To be transparent, it is my frustration with the brokenness and the allure of keeping appearances, even/especially if it is only to myself (i.e. the shell is whole) which has been the struggle.  What happens when we just can’t do ‘x,y, and z’ and find ourselves so insufficient to the task?  I can’t do it, how wonderful that is.  I wish it hadn’t taken me the past couple of months to ‘wake up’ to the truths I know.  Brokenness, hiddenness, weakness…oh the joy of it!  How often we ‘know’ things but still resist His gifts to us because they don’t come in the form we anticipated or think they should.

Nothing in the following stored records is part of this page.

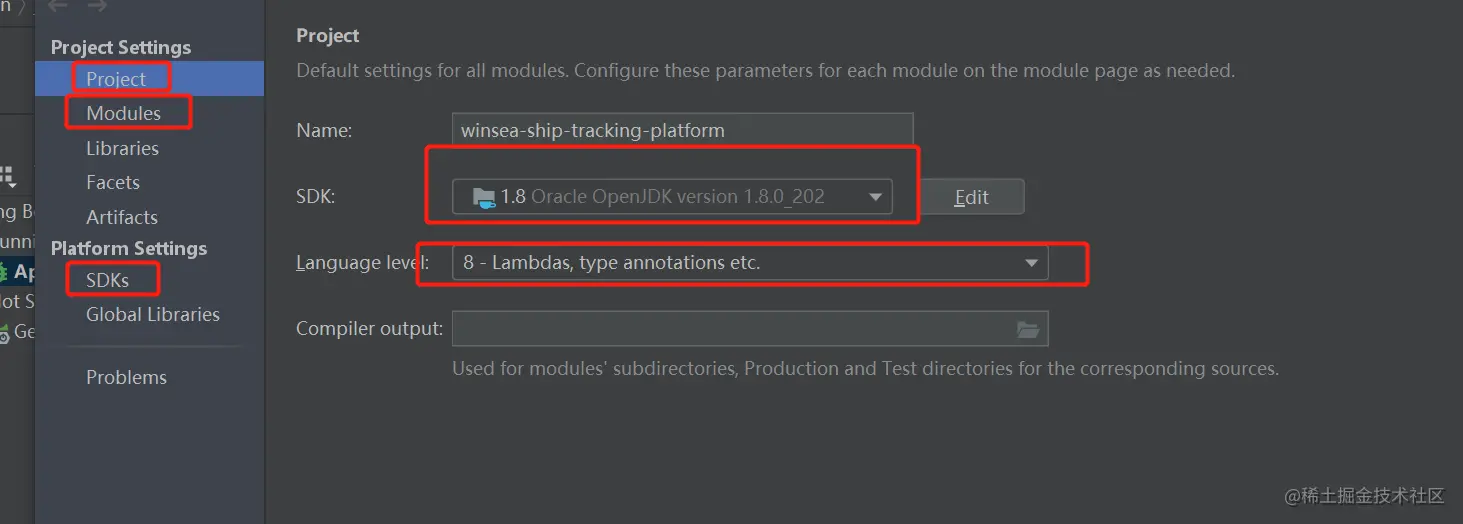Click the project Name text field
Viewport: 1463px width, 524px height.
click(x=682, y=130)
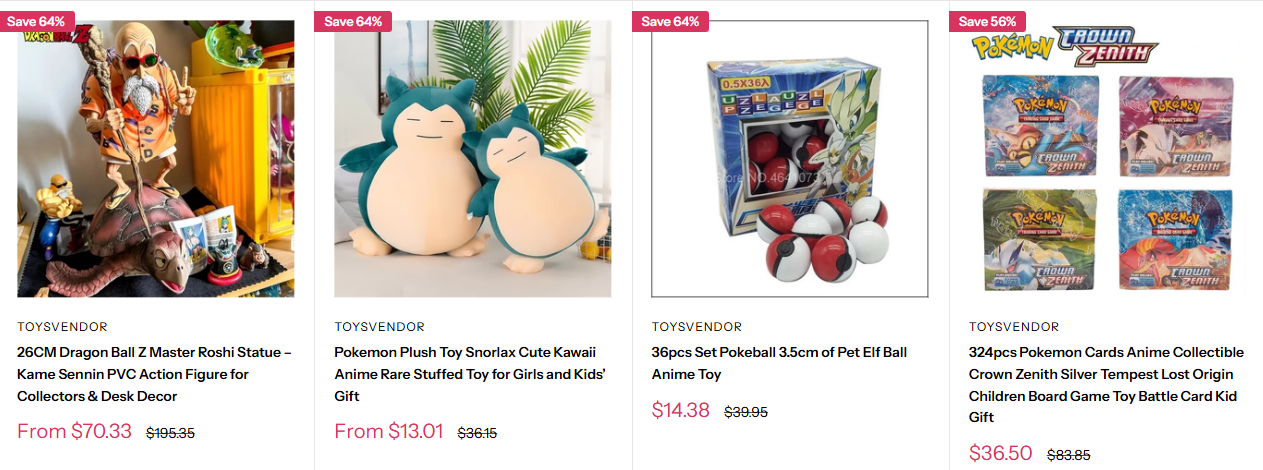
Task: Click the $36.50 sale price
Action: [1000, 453]
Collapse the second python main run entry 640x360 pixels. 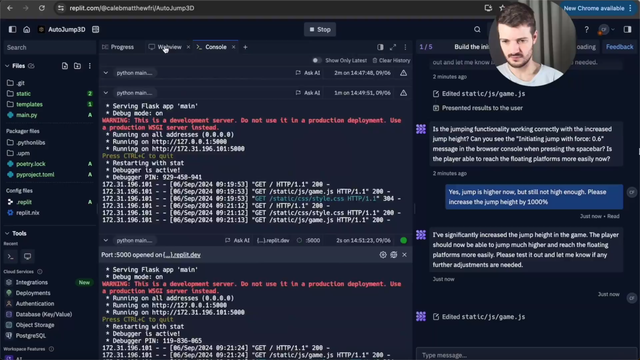pos(106,93)
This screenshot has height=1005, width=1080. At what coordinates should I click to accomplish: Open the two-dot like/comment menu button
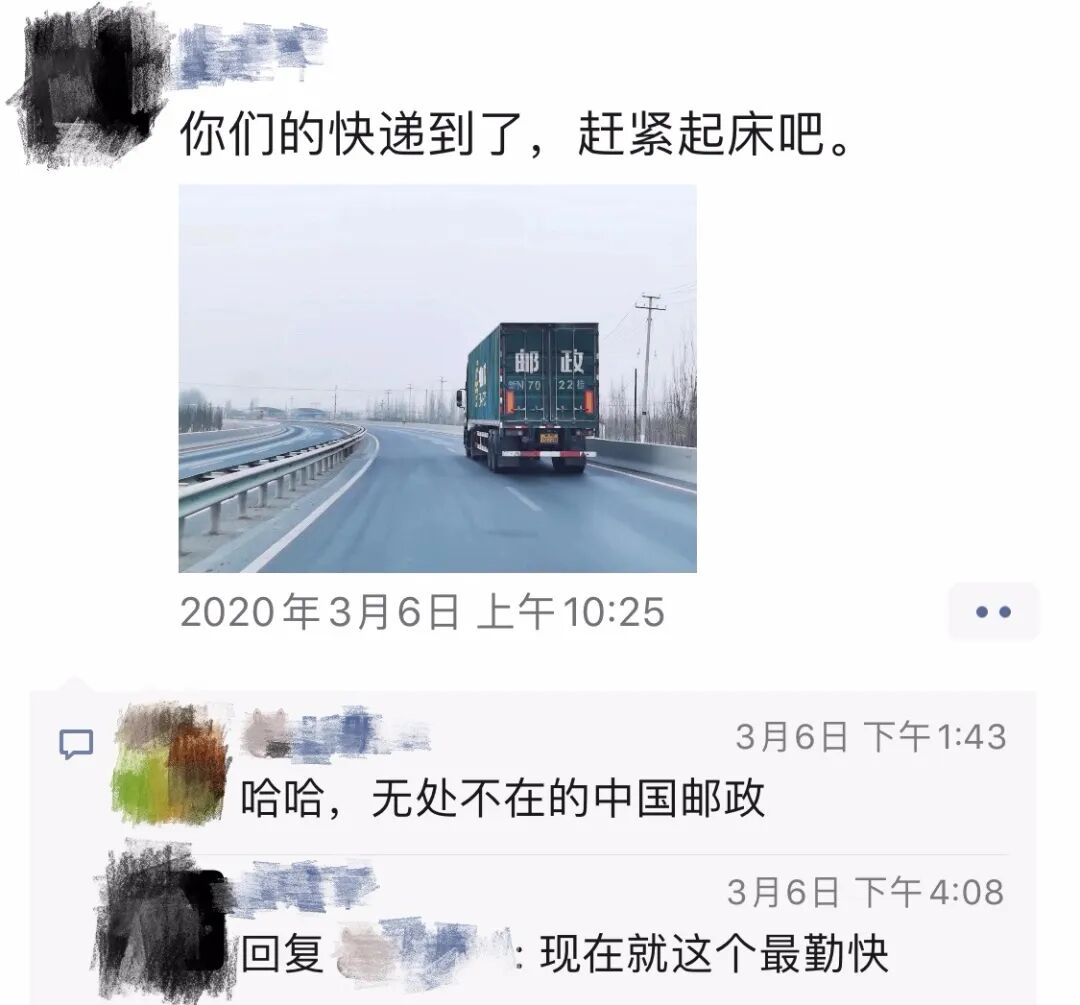[993, 612]
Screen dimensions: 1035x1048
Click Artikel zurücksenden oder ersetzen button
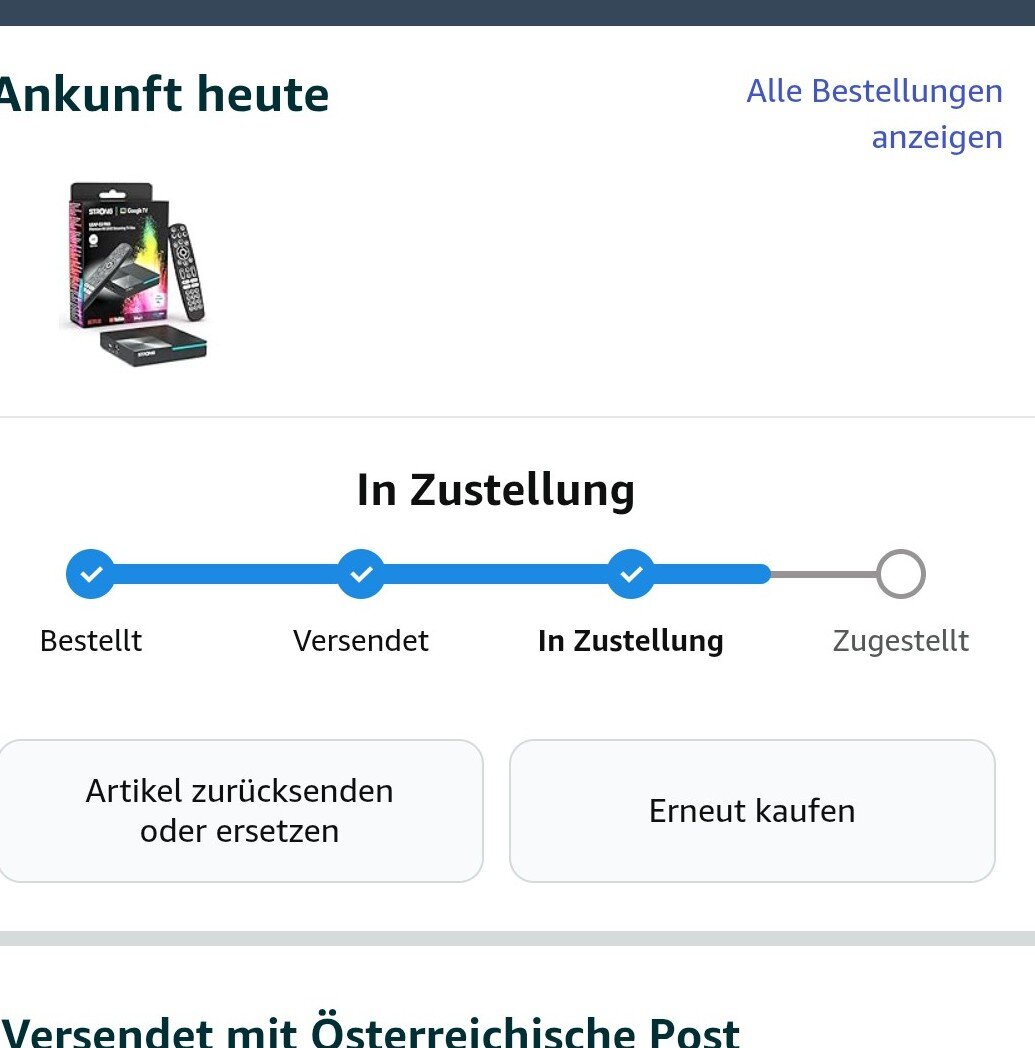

In the book Practicing His Presence, Frank Laubach states:  ”If our destiny is to grow on and on and on, into some far more beautiful creatures than we are now, that means that we need to have the shells broken quite frequently so we can grow.”  Oh Father, break my shell.  Break it, and then break it over and over and over again.

I will, even if subconsciously, respond in some way to the events of each day.  Inviting Jesus into those moments, to filter them through His lens of purpose and eternity makes every single thing look different when we take the time to look, wait…listen.  Embracing brokenness.  Allowing Jesus to determine how he will be glorified in me.  Recognizing what He wants to do in any circumstance comes from knowing His heart.  Could it be that we will know His heart more fully as we experience it in our brokenness?

If so, let the tide come in, and let us frequently find ourselves in countless broken pieces upon the shore…if only we can know Him.